## Task brief:
Render the lines of the listing from the line containing "Given: Buy the" to the line containing "Viewport: 791px width, 445px height.", both included, as a JSON list of strings with one string per line and blank lines omitted.

## Dataset excerpts:
================================

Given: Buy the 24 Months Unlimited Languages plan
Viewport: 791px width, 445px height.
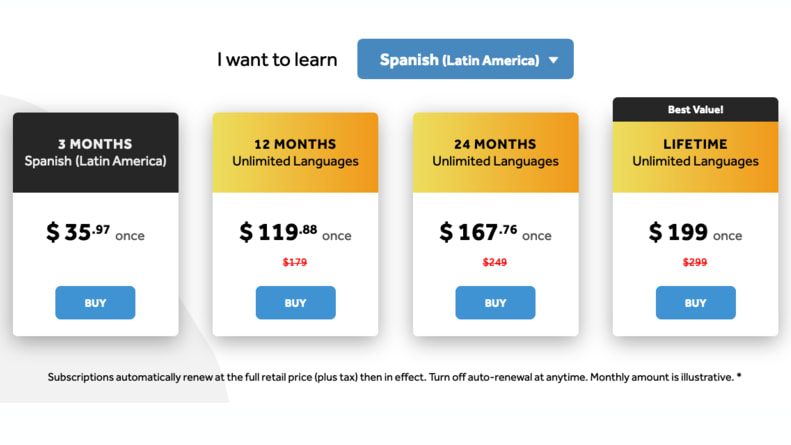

================================

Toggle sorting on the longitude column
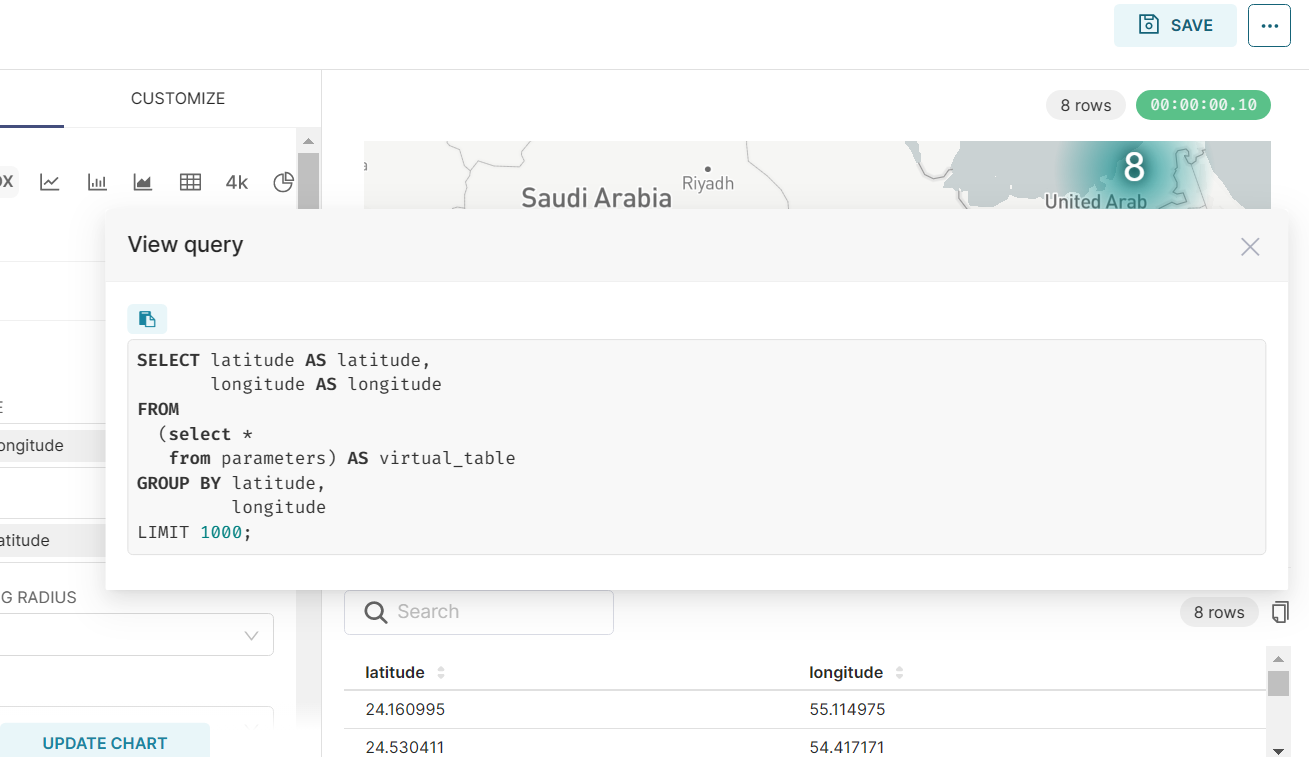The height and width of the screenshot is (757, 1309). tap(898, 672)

================================

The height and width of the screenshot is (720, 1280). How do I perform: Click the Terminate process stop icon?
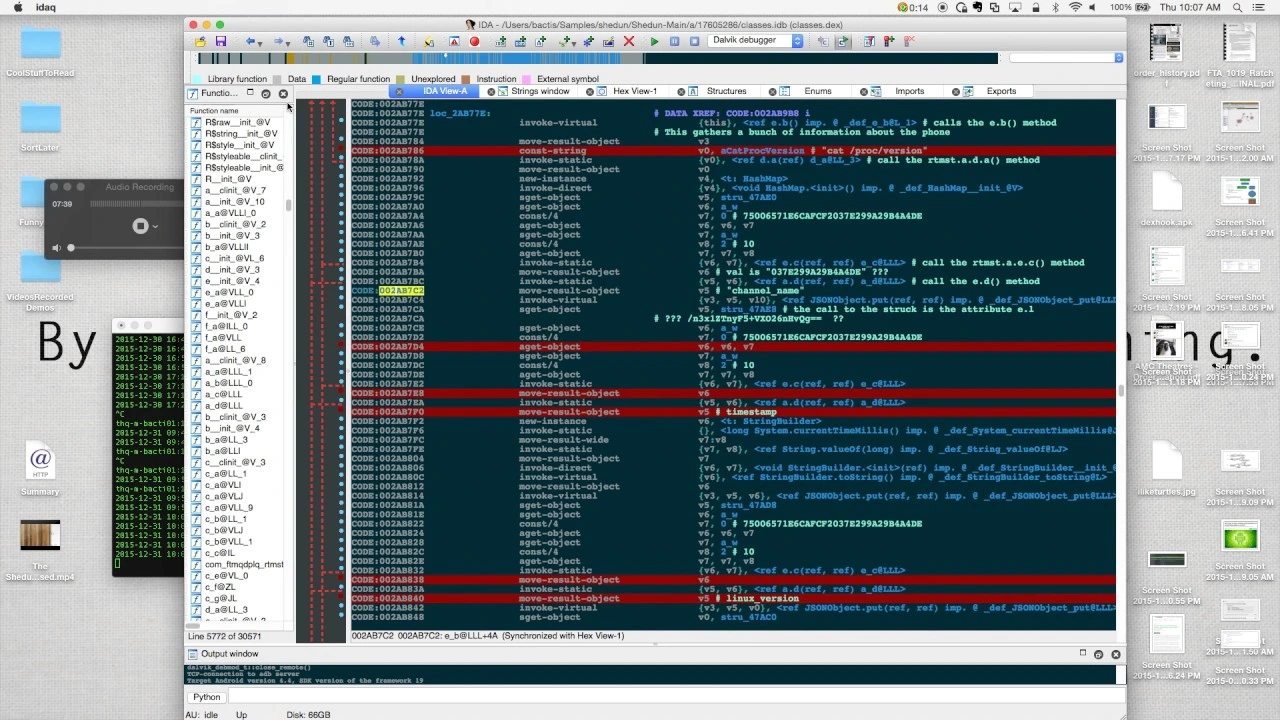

================================

## Finished answer:
[
  "Given: Buy the 24 Months Unlimited Languages plan",
  "Viewport: 791px width, 445px height."
]